I just attended a presentation reviewing the basics of crowd funding and decided to write about it since I am asked frequently as to what I know.

Crowd funding (aka peer-to-peer fund-raising) is a way for individuals to raise money from other individuals via on-line web portals established as fund-raising vehicles.  It started mainly as a way to solicit small donations for charitable causes and for creative projects such as CD music recording, low-budget movie and book publishing.  It has mushroomed in recent years and is now used for a variety of purposes, including raising money to fund product development and business start-ups.  However, legal issues limit solicitations on most portals to requesting donations.  A few portals do facilitate loans, and have structured themselves to comply with federal and state lending laws.  Selling company stock is prohibited unless the site is specifically geared toward accredited investors as defined by the SEC.

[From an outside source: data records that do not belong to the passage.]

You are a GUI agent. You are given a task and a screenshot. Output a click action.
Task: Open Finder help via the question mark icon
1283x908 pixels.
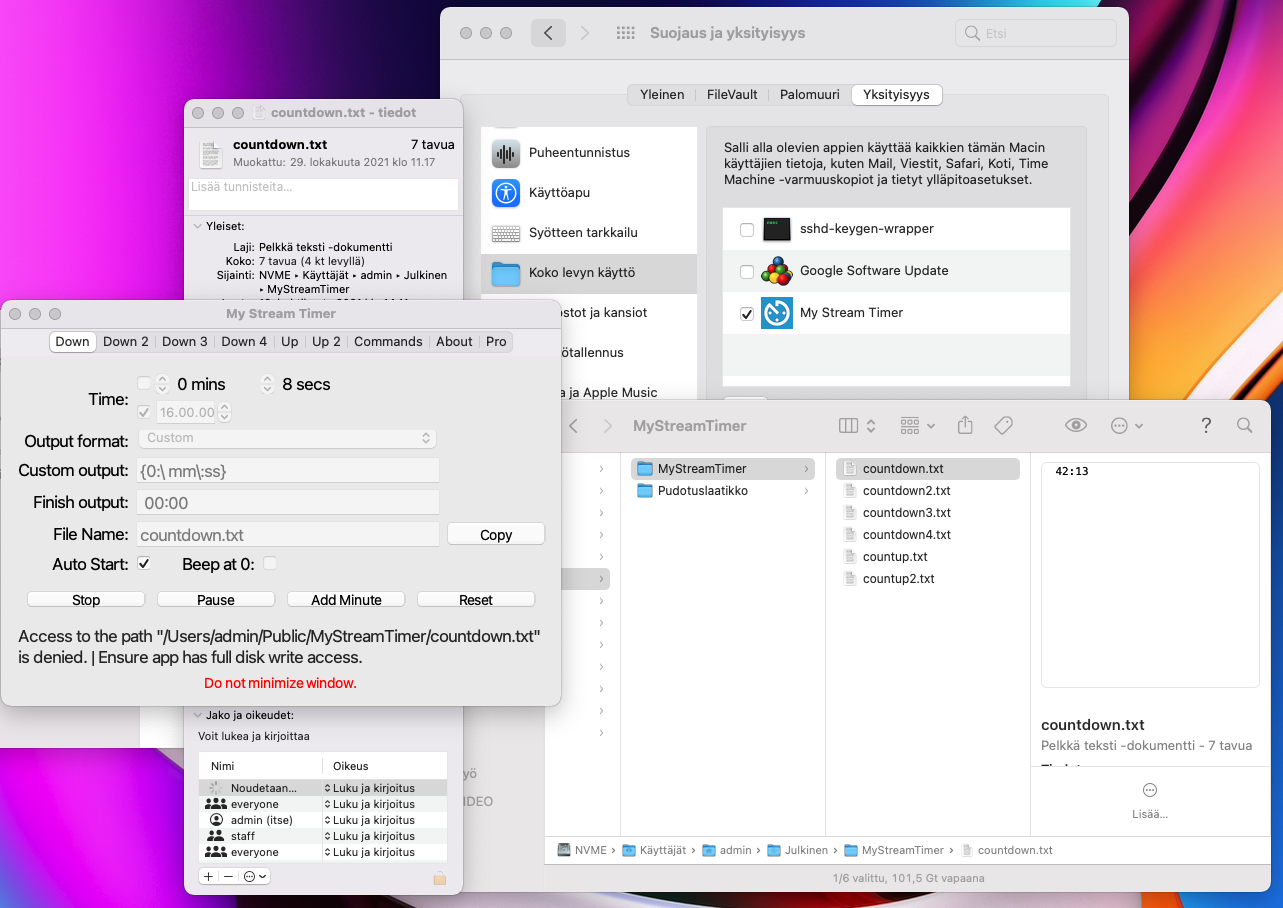(1205, 425)
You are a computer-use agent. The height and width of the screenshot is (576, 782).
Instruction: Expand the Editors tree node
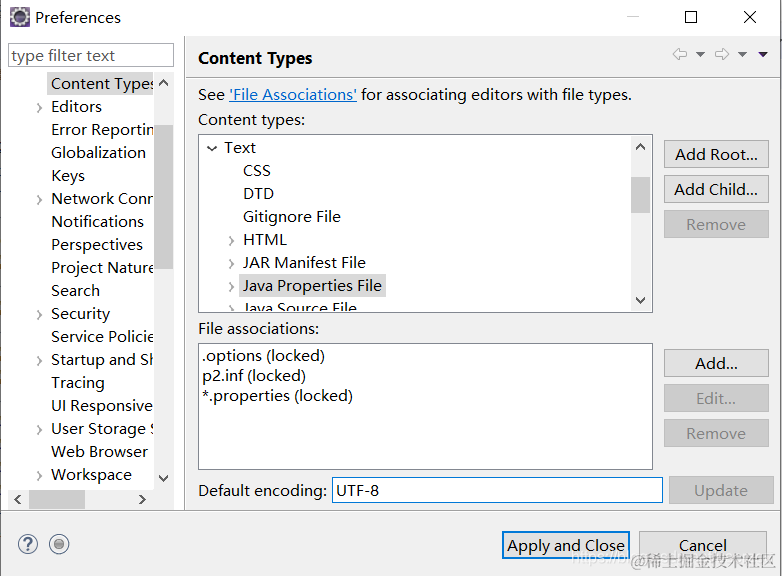(39, 107)
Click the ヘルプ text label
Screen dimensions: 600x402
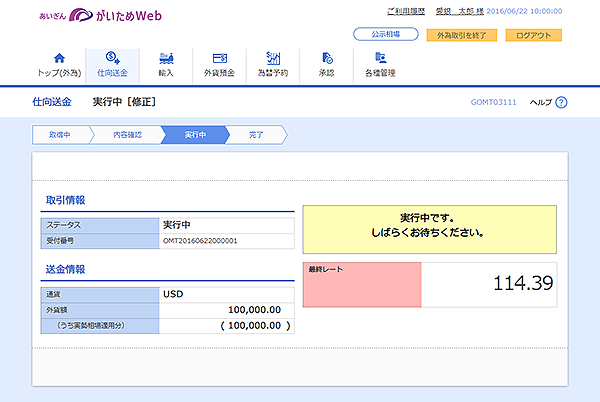click(541, 103)
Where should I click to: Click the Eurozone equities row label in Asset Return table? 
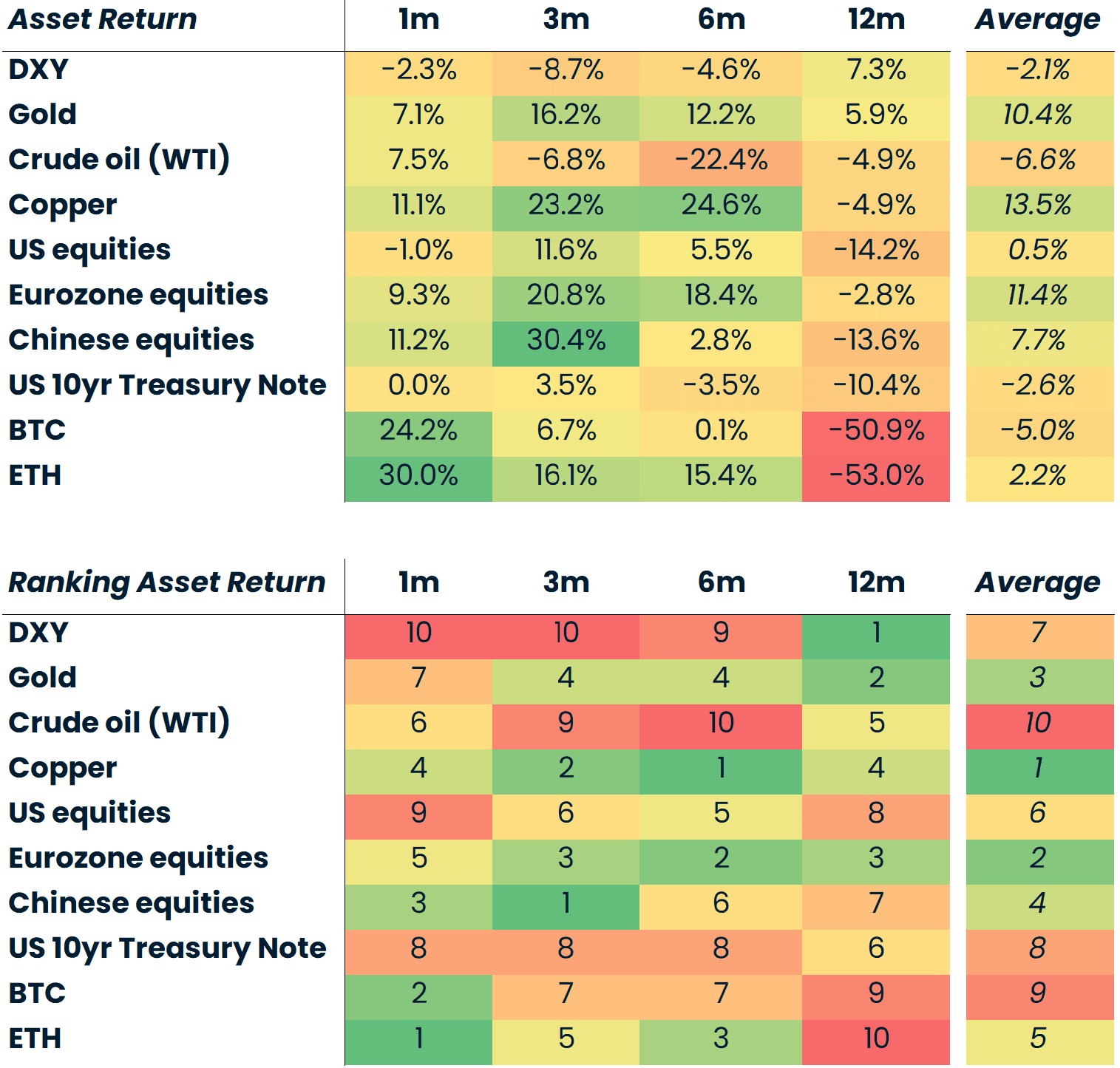click(138, 295)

Crowd funding web portals permit individuals to:

*  Post information about a charitable cause, project, or business venture

Specify how much money they are seeking and how it will be used

*  Obtain consumer feedback, and donations or loans

The web portals collect and disburse funds, and charge a fee typically of about 5% of the money raised.  Some portals forward all funds raised; others do not forward funds unless the requestor’s minimum funding goal is met.  Individuals soliciting donations commonly offer contributors a reward or benefit (e.g. free copy of CD recording), but such an offer is not required.

There are reportedly more than 100 crowd funding portals in the U.S. and many others overseas.  The most well established U.S. sites are Kickstarter (www.kickstarter.com) and Indiegogo (www.indiegogo.com).

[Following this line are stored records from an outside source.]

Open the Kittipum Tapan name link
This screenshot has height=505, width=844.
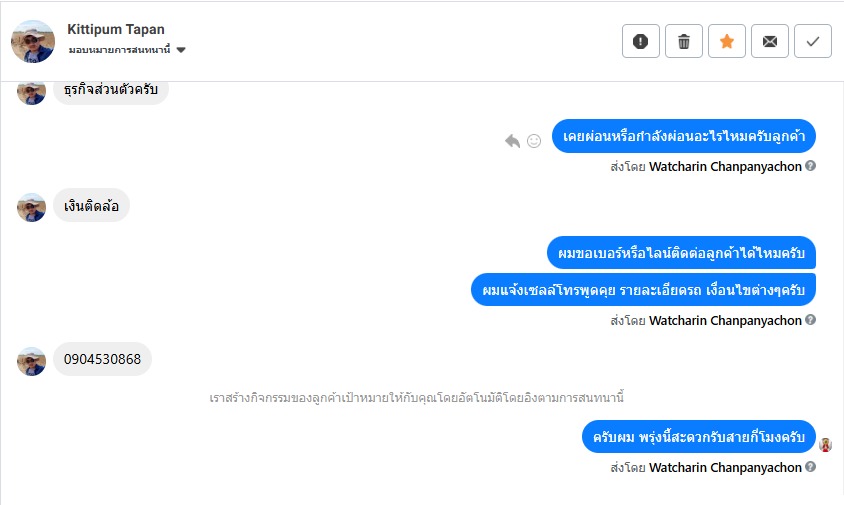point(116,30)
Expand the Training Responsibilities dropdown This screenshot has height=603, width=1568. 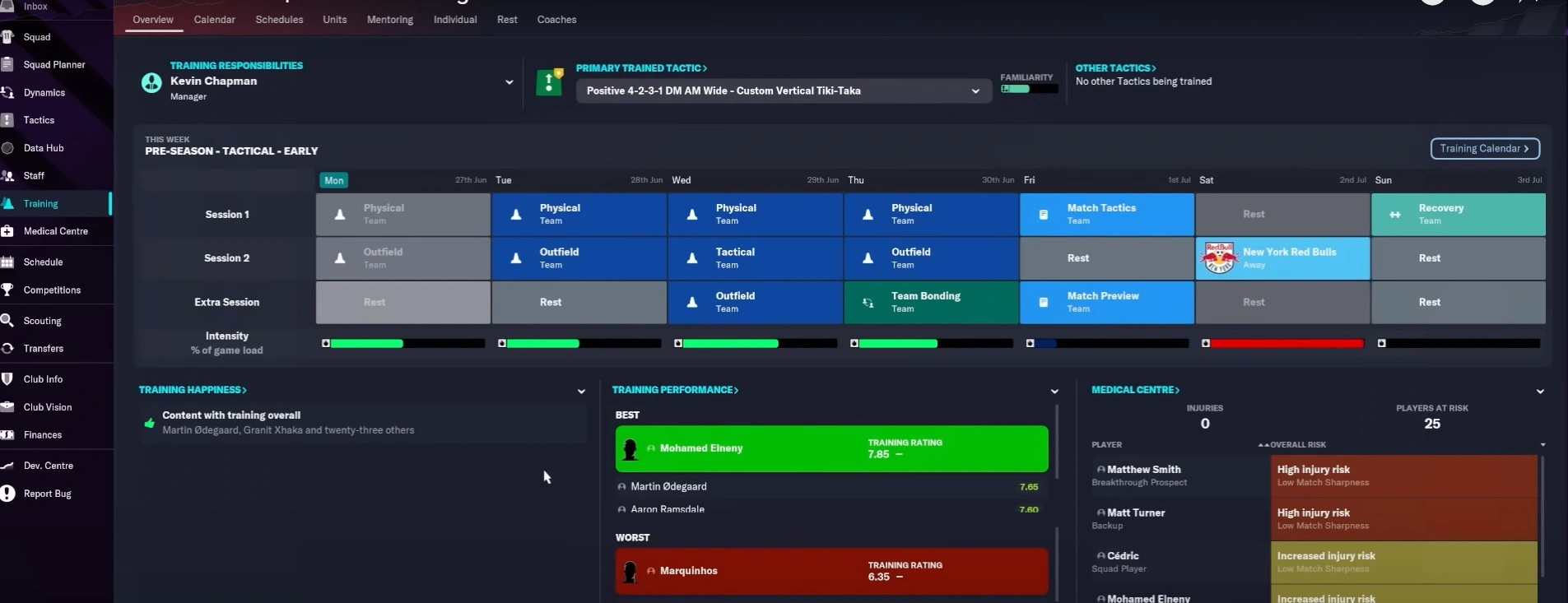click(509, 82)
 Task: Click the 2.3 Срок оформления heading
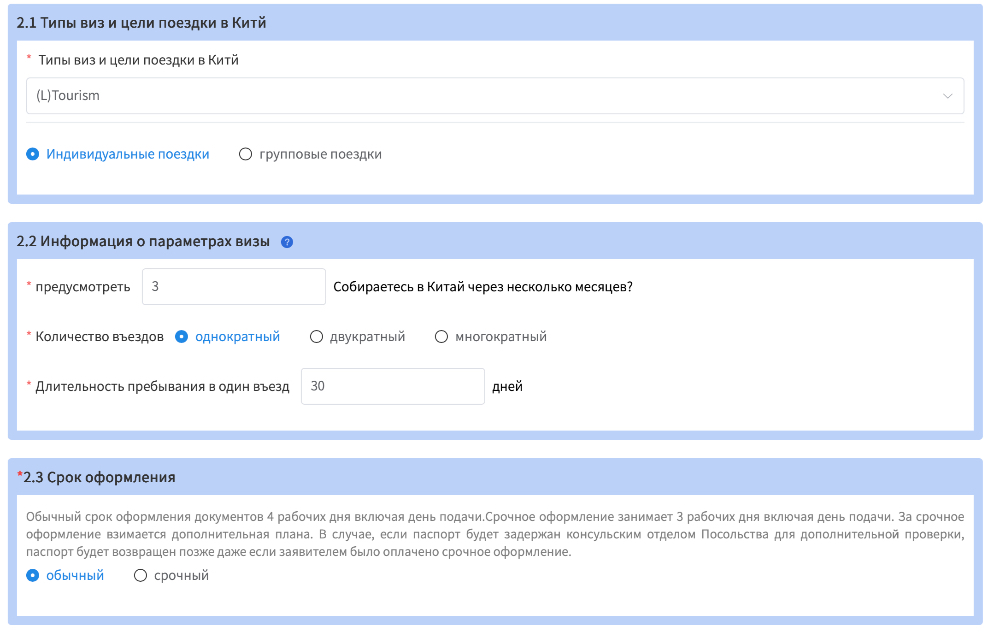pyautogui.click(x=98, y=477)
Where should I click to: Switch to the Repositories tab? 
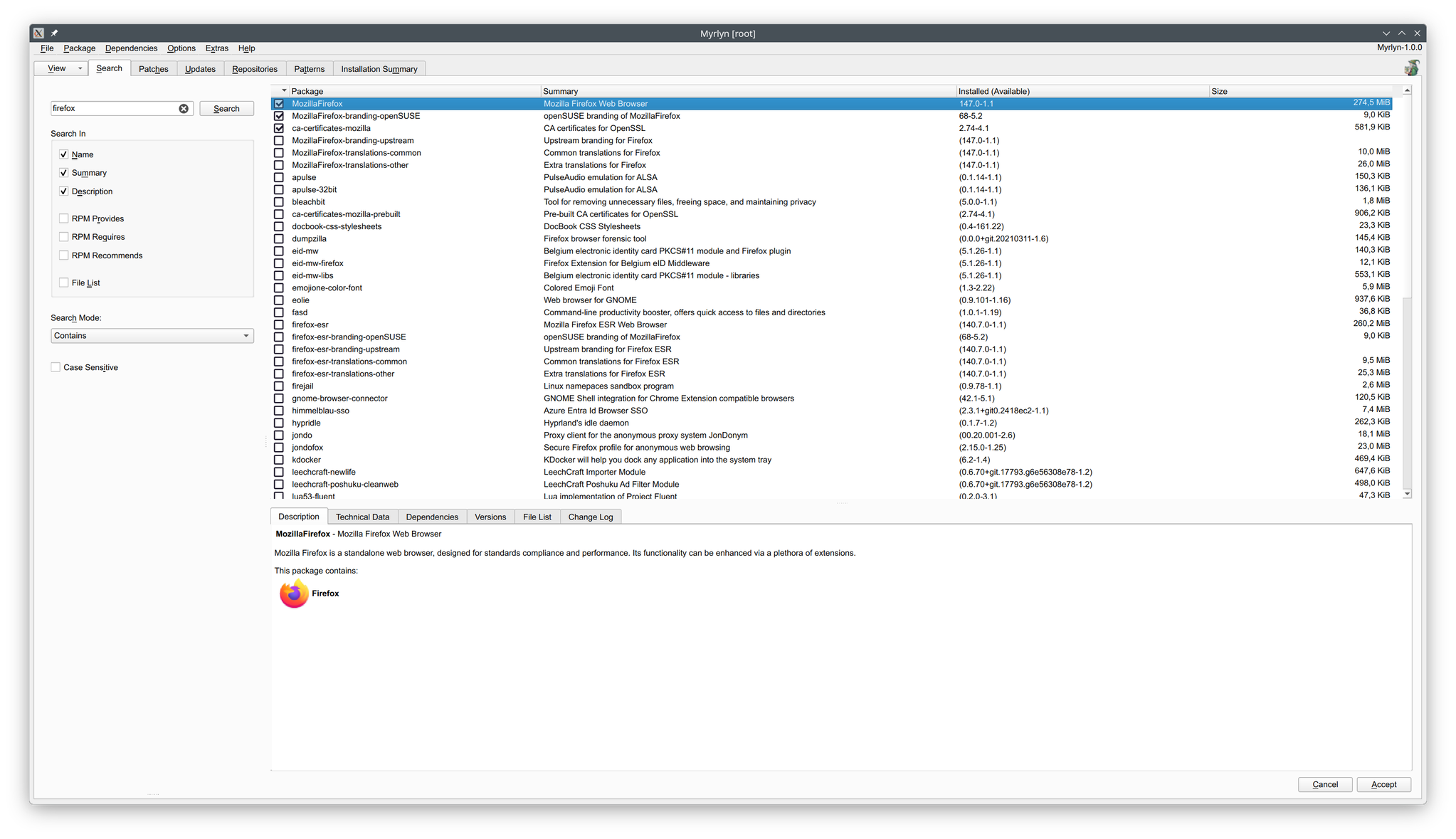pos(254,69)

Chicago designer Scott Wilson made history as one of the biggest successes to ever hit Kickstarter in 2010.  His creation the TikTok and LunaTik wristbands, which converted the Apple iPod Nano into a watch, attracted 13,500 backers, and almost a cool million in funding.  He’d originally asked for just $15,000.  With his initial success, TikTok and LunaTik are now sold by major retailers, including Amazon, Walmart and yes, even Apple.

Another success was Ministry of Supply.  In this project, four athletes from MIT came together to create business wear with more performance, borrowing technology from NASA.  They launched on Kickstarter to great success, raising almost $430,000 from 2.798 backers eager to wear a performance piece of space apparel.

The U.S. JOBS Act of 2012 expanded the potential for crowd funding by authorizing small businesses to sell common stock up to a total of $1 million in any 12 month period to non-accredited investors under SEC rules slated for publication in 2013.  Until these rules are published, crowd funding sites are restricted as noted above.

More information can be obtained from The National Crowd Funding Association (www.nlcfa.org).